The hard work is watching the weather and reading the wind. Hard work clears trails in the off-season and learns soft ways to walk. Hard work traces trails and sign like swirls of mist in a fortune-teller’s crystal ball. You could see the same deer at three hundred and fifty feet with no work, feet up, mounted scope on a swivel chair. But that’s a lot of air. Time and distance influence all things, even high speed, bullets aren’t fast enough to outrun gravity. More distance means more opportunities for chaos to have its way with your hopes for the day.
The hard work is needed because humans never go anywhere we don’t dominate. Hunting is the antithesis of the modern life. It goes deeper than camouflage. You wash off your humanness. You go sit in the woods still and motionless so that for a brief moment you glimpse what it might be like to not have the world revolve around yourself and the sun. To be in a wild place that doesn’t know you’re there, and see the woods without humans.

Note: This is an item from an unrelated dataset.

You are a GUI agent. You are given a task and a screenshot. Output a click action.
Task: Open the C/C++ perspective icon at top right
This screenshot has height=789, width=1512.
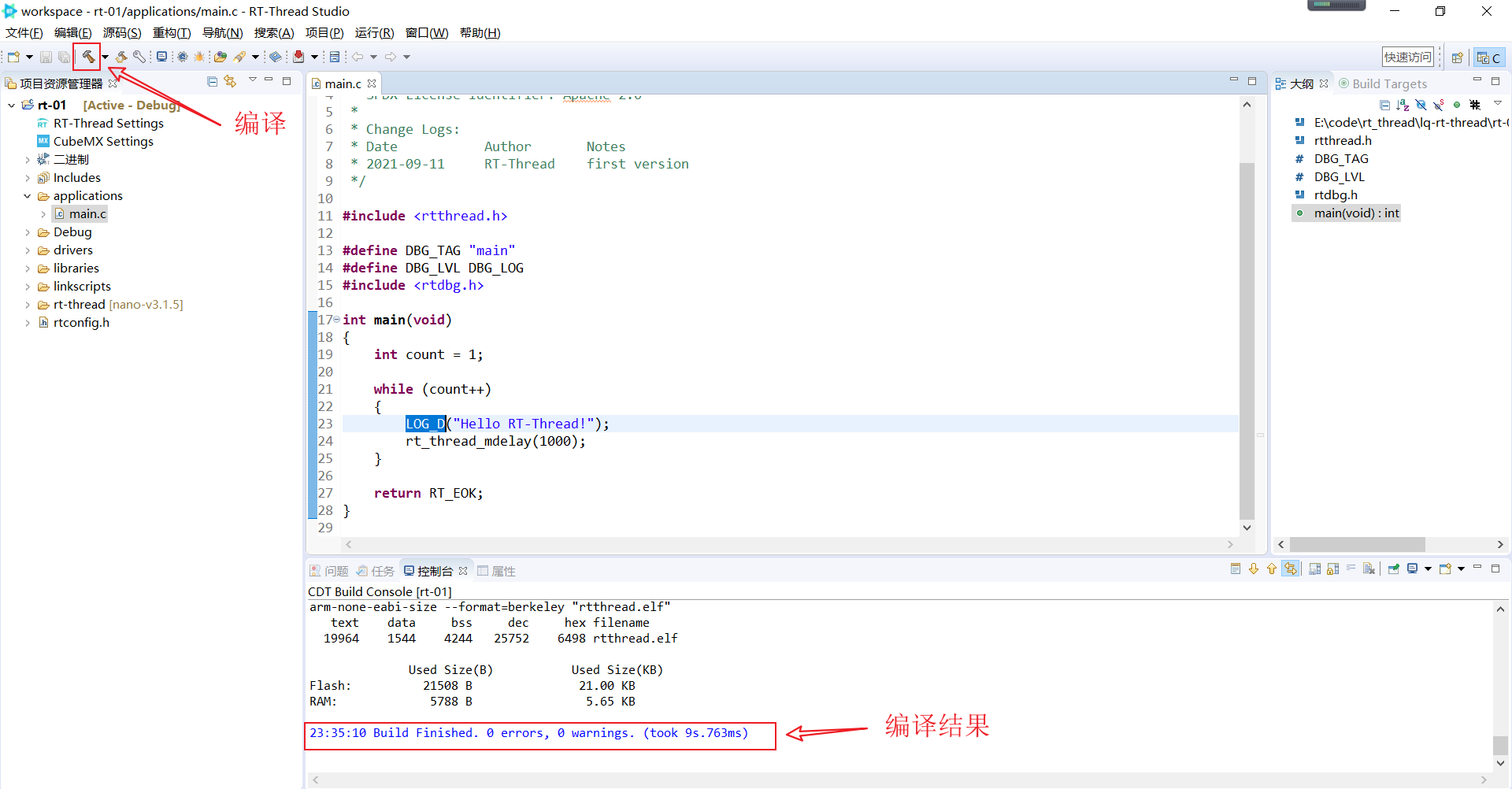tap(1489, 57)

I have sat for hours pondering a universe a few footsteps in the wrong place could destroy. A world where foxes have curled up and slept at my feet and skittish, introverted creatures graze and play not knowing I was their audience and they were out on stage.
The hard work of deer hunting is not required. It is born of a desire to see wild things up close and comfortable and not trust binoculars or a scope. To close the distance on chaos. And limit how much you distort the information you’re collecting from each visit. Being consistent so that your data is more trustworthy. No matter how rough the hunt, lessons and information are as precious as any pay off.
The hard work, the discipline, hours before daybreak, careful walking, careful climbing, scent control and reading the weather and playing the wind, is because I have seen how pleasant the woods are without me in them, and I like to visit there as often as I can.